▶ TASK DIRECTIONS
Please write out exactly the lines that begin at the line containing "カスタム (13, 1920)" and run to the end of the records.

┌─ DATA TO PROCESS

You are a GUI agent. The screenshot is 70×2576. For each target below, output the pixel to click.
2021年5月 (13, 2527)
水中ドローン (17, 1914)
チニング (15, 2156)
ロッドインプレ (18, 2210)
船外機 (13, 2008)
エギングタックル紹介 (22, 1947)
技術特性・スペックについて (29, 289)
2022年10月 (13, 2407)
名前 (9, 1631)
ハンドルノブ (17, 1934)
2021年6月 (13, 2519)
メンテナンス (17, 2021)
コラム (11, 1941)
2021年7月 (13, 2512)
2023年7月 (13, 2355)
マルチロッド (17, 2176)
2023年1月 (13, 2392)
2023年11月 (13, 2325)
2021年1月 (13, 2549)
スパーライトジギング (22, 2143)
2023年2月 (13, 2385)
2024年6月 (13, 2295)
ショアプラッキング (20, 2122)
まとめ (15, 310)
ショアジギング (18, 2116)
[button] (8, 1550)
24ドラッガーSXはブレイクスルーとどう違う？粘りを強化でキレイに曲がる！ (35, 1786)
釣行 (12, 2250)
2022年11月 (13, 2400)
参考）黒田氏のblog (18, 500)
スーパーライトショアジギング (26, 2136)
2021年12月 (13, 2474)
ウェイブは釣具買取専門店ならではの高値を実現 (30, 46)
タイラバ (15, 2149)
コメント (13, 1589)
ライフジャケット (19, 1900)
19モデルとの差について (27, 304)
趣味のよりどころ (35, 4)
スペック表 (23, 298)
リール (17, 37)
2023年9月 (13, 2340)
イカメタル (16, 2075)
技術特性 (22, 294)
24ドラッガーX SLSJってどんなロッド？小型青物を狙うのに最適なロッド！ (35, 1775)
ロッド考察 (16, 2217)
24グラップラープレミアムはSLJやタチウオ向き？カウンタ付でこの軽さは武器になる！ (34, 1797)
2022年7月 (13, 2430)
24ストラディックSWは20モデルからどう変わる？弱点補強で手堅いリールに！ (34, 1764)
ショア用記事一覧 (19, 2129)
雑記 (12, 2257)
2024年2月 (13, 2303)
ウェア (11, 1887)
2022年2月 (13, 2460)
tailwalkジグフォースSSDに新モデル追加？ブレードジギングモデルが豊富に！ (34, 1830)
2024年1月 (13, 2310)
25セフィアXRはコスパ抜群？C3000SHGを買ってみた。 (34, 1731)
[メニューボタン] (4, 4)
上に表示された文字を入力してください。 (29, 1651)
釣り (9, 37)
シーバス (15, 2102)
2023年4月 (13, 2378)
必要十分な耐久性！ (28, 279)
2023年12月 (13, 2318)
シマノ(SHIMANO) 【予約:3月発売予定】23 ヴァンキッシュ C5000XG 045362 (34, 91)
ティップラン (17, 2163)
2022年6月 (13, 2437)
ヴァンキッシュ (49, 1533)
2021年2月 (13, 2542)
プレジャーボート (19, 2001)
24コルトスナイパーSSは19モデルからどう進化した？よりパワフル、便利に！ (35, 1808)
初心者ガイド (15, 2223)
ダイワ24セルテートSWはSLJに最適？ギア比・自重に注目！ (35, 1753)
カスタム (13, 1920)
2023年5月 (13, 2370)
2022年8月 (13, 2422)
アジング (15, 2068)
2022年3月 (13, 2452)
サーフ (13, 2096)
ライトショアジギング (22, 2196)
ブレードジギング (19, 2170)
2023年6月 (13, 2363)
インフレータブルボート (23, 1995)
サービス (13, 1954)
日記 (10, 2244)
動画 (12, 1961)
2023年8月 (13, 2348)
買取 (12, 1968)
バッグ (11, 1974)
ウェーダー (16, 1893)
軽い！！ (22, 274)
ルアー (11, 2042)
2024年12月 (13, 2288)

└─

▶ RESULT OF THIS TASK
カスタム (13, 1920)
2023年5月 (13, 2370)
2022年8月 (13, 2422)
アジング (15, 2068)
2022年3月 (13, 2452)
サーフ (13, 2096)
ライトショアジギング (22, 2196)
ブレードジギング (19, 2170)
2023年6月 (13, 2363)
インフレータブルボート (23, 1995)
サービス (13, 1954)
日記 (10, 2244)
動画 (12, 1961)
2023年8月 (13, 2348)
買取 (12, 1968)
バッグ (11, 1974)
ウェーダー (16, 1893)
軽い！！ (22, 274)
ルアー (11, 2042)
2024年12月 (13, 2288)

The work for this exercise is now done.